Problem requirements - Extract the complete listing and repeat it word for word.

Source information -
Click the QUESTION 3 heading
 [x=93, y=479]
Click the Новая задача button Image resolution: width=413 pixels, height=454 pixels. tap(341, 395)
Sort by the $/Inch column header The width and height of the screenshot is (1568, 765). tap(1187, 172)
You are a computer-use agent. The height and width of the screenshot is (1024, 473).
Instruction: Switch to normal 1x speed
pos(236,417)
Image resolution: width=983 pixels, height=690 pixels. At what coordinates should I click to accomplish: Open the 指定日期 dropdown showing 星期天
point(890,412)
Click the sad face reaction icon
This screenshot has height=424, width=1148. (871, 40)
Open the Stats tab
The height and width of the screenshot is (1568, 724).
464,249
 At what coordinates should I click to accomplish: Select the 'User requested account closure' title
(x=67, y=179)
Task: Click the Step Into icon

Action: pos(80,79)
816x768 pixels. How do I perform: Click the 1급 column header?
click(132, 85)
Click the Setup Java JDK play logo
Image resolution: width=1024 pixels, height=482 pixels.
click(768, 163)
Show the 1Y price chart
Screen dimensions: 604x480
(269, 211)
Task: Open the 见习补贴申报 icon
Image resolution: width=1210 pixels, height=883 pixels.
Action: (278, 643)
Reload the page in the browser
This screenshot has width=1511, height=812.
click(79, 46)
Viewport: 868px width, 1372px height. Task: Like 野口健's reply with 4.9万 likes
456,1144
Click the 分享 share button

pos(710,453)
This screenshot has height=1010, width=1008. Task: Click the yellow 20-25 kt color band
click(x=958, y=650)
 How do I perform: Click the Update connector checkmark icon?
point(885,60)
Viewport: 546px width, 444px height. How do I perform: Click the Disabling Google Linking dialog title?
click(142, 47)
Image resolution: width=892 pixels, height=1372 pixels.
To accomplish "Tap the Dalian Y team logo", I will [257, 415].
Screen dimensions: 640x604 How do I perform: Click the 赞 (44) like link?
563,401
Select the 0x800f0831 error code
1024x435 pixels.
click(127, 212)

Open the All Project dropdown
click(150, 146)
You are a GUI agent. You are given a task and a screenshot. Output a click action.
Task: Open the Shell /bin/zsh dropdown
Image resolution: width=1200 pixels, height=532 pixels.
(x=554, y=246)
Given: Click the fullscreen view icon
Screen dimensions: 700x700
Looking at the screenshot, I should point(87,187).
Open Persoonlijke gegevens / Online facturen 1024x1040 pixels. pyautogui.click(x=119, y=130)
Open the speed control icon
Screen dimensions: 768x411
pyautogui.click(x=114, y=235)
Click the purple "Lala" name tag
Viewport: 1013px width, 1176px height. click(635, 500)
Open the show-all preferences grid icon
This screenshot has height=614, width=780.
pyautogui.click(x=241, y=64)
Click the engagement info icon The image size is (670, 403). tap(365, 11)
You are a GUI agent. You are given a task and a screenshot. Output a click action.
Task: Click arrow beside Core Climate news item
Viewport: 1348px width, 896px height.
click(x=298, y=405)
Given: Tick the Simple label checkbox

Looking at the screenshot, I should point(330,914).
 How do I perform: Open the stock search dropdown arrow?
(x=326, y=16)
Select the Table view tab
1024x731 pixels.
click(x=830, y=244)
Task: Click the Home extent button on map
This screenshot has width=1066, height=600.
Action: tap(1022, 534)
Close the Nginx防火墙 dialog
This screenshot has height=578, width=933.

Answer box -
Click the QUESTION 3 heading
 [x=93, y=479]
Click the Новая задача button Image resolution: width=413 pixels, height=454 pixels. tap(341, 395)
Sort by the $/Inch column header The width and height of the screenshot is (1568, 765). tap(1187, 172)
You are a computer-use agent. The height and width of the screenshot is (1024, 473).
Instruction: Switch to normal 1x speed
pos(236,417)
Image resolution: width=983 pixels, height=690 pixels. At what coordinates should I click to accomplish: Open the 指定日期 dropdown showing 星期天
point(890,412)
Click the sad face reaction icon
This screenshot has height=424, width=1148. (871, 40)
Open the Stats tab
The height and width of the screenshot is (1568, 724).
464,249
 At what coordinates should I click to accomplish: Select the 'User requested account closure' title
(x=67, y=179)
Task: Click the Step Into icon

Action: pos(80,79)
816x768 pixels. How do I perform: Click the 1급 column header?
click(132, 85)
Click the Setup Java JDK play logo
Image resolution: width=1024 pixels, height=482 pixels.
click(768, 163)
Show the 1Y price chart
Screen dimensions: 604x480
(269, 211)
Task: Open the 见习补贴申报 icon
Image resolution: width=1210 pixels, height=883 pixels.
Action: (278, 643)
Reload the page in the browser
This screenshot has width=1511, height=812.
click(79, 46)
Viewport: 868px width, 1372px height. Task: Like 野口健's reply with 4.9万 likes
456,1144
Click the 分享 share button

pos(710,453)
This screenshot has height=1010, width=1008. Task: Click the yellow 20-25 kt color band
click(x=958, y=650)
 How do I perform: Click the Update connector checkmark icon?
point(885,60)
Viewport: 546px width, 444px height. How do I perform: Click the Disabling Google Linking dialog title?
click(142, 47)
Image resolution: width=892 pixels, height=1372 pixels.
To accomplish "Tap the Dalian Y team logo", I will [257, 415].
Screen dimensions: 640x604 How do I perform: Click the 赞 (44) like link?
563,401
Select the 0x800f0831 error code
1024x435 pixels.
click(127, 212)

Open the All Project dropdown
click(150, 146)
You are a GUI agent. You are given a task and a screenshot. Output a click action.
Task: Open the Shell /bin/zsh dropdown
Image resolution: width=1200 pixels, height=532 pixels.
(x=554, y=246)
Given: Click the fullscreen view icon
Screen dimensions: 700x700
Looking at the screenshot, I should point(87,187).
Open Persoonlijke gegevens / Online facturen 1024x1040 pixels. pyautogui.click(x=119, y=130)
Open the speed control icon
Screen dimensions: 768x411
pyautogui.click(x=114, y=235)
Click the purple "Lala" name tag
Viewport: 1013px width, 1176px height. click(635, 500)
Open the show-all preferences grid icon
This screenshot has height=614, width=780.
pyautogui.click(x=241, y=64)
Click the engagement info icon The image size is (670, 403). tap(365, 11)
You are a GUI agent. You are given a task and a screenshot. Output a click action.
Task: Click arrow beside Core Climate news item
Viewport: 1348px width, 896px height.
click(x=298, y=405)
Given: Tick the Simple label checkbox

Looking at the screenshot, I should point(330,914).
 How do I perform: Open the stock search dropdown arrow?
(x=326, y=16)
Select the Table view tab
1024x731 pixels.
click(x=830, y=244)
Task: Click the Home extent button on map
This screenshot has width=1066, height=600.
Action: tap(1022, 534)
Close the Nginx防火墙 dialog
This screenshot has height=578, width=933.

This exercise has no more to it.